A couple of months after A Canadian Gun-pit was exhibited, Lewis had a one-man show of his war drawings at the Goupil Gallery in London. Titled Guns, the exhibition showcased 55 works of the suffering and injury caused by the fighting. Lewis wrote in the forward to the catalog: “I have attempted here only one thing: that is in a direct, ready formula to give an interpretation of what I took part in in France.” In a number of the pictures the human figures were represented as almost metallic abstractions, and Lewis’s colorization only added to that impression. Other canvases contained more realistic forms or mixed realism and abstraction. One of them, The Battery Shelled, showed three soldiers caught in a bombardment. It was a precursor to a monumental canvas that he would paint for a hall of remembrance that the British were planning.

In contrast to A Canadian Gun-pit, this painting—A Battery Shelled—was done in a more abstract style. While still depicting a battery of siege guns, the view is from above and there is no use of perspective; rather, the size of the figures and the tones define the space. Set amid a landscape pulverized by bombardment into a rutted, mazelike terrain impeding movement, small orange-colored figures scramble around in the middle distance, “all draggingly and as though wounded, because they know it is no good moving quickly,” Lewis wrote in another letter. The figures are angular, mechanical objects. Some are wounded, and an officer directs other men to assist a fallen comrade, while other figures service their heavy weapons. Behind them, shattered trees meld with zigzag patterns trailing through a gray-white sky, suggestive of shells in midair.

WHEN A BATTERY SHELLED WAS FIRST SHOWN at London’s Royal Academy in December 1919, visitors were perplexed by the apparent contradiction in style between the abstract human forms caught in the heat of the explosions and three realistic figures of soldiers who stand above the devastation in the left foreground of the canvas. One of them, silhouetted against a white circular stretch of sky that may denote an explosion, is smoking a pipe as he looks down with indifference toward two small figures just below him. Another of the three soldiers, his back to the viewer, also seems unmoved by the battle action. The third soldier wears a tired expression and looks away from the battle. Could he represent the artist himself? And are these men part of the action, or resting from it, even invalided? Or will they shortly be entering the fray and thereby become automatons transformed by the industrialization of the war? Art critic Richard Cork suggests that by separating these three figures from the rest of the scene Lewis may have “wanted them to signify his own postwar mood, newly awakened from the ‘sleep’ and questioning the viability of the more ‘geometrical’ idiom employed in the shell-wrecked landscape.”

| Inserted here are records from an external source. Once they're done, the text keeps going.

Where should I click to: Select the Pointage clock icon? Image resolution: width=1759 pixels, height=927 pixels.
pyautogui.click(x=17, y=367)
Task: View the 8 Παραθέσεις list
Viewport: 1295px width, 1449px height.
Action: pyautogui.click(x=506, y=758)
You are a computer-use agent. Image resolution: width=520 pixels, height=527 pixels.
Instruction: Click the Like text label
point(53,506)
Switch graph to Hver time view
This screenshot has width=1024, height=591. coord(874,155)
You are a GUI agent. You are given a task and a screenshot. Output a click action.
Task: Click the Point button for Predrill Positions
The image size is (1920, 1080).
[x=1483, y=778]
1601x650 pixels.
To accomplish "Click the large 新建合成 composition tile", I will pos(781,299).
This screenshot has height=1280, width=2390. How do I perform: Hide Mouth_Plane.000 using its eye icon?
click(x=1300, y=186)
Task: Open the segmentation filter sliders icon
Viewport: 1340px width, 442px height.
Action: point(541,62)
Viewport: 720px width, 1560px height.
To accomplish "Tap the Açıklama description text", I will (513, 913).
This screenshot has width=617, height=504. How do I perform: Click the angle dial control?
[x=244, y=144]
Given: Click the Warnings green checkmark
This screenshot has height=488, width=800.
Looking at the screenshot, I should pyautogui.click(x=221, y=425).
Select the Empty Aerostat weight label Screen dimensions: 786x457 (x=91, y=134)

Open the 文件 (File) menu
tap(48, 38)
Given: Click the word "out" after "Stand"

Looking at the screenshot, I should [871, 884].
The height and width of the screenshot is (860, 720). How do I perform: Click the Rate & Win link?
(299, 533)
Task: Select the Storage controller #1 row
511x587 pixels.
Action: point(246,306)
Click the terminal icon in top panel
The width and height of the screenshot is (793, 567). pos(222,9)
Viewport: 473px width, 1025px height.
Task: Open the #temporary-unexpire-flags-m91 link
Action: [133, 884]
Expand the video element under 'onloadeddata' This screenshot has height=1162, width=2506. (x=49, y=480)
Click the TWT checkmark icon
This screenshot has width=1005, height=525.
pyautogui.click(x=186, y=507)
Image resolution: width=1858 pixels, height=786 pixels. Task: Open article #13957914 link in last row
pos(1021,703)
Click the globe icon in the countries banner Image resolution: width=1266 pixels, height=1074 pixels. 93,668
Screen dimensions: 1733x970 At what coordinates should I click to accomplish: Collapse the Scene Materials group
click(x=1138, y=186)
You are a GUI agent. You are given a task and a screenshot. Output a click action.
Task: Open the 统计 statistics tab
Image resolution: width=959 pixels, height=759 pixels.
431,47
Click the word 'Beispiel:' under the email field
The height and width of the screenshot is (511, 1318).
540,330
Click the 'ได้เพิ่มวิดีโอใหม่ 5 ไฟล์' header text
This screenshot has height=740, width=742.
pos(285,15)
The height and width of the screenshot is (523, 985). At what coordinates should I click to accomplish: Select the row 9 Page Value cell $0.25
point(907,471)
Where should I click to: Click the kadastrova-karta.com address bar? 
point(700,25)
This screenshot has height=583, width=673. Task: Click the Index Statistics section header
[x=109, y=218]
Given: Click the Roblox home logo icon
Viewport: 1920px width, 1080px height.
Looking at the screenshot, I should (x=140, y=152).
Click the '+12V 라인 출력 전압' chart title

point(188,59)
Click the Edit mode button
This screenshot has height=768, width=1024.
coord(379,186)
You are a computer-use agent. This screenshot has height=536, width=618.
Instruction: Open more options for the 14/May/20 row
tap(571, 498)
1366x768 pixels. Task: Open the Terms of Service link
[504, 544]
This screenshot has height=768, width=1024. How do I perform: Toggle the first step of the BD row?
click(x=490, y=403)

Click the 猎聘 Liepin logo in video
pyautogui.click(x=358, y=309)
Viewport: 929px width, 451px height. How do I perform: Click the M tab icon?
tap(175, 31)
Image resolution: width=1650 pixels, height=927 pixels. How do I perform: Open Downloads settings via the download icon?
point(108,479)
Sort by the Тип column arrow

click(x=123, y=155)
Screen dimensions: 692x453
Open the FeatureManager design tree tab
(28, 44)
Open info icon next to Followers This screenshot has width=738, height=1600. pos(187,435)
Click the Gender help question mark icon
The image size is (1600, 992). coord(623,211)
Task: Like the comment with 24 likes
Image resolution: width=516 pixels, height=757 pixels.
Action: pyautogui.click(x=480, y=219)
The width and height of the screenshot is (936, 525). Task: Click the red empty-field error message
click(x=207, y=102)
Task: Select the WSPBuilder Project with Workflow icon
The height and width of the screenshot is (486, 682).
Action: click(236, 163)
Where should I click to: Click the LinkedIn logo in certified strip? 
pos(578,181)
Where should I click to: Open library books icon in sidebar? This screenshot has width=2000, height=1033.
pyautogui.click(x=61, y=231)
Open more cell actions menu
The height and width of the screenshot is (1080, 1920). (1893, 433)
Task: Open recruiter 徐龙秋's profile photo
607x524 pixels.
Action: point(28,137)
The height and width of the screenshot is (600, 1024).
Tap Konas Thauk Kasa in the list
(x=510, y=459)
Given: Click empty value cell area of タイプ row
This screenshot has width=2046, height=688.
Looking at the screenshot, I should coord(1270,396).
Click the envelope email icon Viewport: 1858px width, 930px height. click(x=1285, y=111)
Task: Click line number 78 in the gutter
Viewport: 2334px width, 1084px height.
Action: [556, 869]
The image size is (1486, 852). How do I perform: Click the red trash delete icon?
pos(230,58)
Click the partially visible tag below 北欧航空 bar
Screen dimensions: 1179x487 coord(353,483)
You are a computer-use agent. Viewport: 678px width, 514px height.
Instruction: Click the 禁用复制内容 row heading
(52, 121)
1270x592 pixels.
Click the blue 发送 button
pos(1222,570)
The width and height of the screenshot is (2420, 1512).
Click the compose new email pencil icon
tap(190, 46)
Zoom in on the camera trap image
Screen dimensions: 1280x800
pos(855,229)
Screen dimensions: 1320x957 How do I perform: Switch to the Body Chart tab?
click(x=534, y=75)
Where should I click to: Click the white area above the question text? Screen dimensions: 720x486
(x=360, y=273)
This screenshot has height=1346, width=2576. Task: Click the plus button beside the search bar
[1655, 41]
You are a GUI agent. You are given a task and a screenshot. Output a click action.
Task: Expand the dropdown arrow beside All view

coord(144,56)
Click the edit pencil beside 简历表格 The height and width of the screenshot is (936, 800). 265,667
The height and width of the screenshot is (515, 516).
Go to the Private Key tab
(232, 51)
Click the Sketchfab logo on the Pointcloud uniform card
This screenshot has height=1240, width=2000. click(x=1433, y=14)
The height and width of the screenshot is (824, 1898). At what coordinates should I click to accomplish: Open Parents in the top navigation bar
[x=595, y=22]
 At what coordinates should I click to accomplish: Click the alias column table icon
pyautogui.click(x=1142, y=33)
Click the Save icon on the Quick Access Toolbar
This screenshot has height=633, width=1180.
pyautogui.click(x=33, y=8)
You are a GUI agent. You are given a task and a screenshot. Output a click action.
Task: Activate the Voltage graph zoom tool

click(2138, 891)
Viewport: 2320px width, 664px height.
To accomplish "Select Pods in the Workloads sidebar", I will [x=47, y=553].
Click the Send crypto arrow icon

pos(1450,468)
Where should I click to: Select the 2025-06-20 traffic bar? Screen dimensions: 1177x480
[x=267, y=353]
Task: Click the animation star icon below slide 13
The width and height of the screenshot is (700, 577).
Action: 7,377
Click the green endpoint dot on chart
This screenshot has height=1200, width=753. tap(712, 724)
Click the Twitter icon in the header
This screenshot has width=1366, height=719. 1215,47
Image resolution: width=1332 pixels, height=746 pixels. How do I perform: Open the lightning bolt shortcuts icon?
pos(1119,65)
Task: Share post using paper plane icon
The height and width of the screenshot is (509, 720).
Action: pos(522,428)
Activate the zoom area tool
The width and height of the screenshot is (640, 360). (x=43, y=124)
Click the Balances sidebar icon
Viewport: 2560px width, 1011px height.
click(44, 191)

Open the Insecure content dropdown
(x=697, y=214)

This angular, jarring work reflected Lewis’s pre-war avant-garde technique, and that drew criticism. The Daily Graphic called the painting “distasteful and inappropriate.” But some reviewers were most positive: The Times’ critic felt that the artist had allowed nature to “intrude her irrelevancies, nor has he submitted to any convention of design.” Overall, the negative reception of the painting had a lasting effect on Lewis’s career.

The painting had been Lewis’s personal meditation on war. He knew the fighting firsthand and empathized with the common soldier. His composition had attempted to capture the power of technology and machine-age weaponry and its domination over men during the Great War, making humans no more than industrial waste. As Samuel Hynes wrote in A War Imagined, if the conflict had been a “nightmare in reality, then only a distorting, defamiliarizing technique could render it truthfully—art would have to become ‘untrue but accurate.’ ” A Battery Shelled certainly achieves that.

PETER HARRINGTON, a frequent contributor to MHQ, is curator of the Anne S. K. Brown Military Collection at Brown University. He writes and teaches on military art and artists.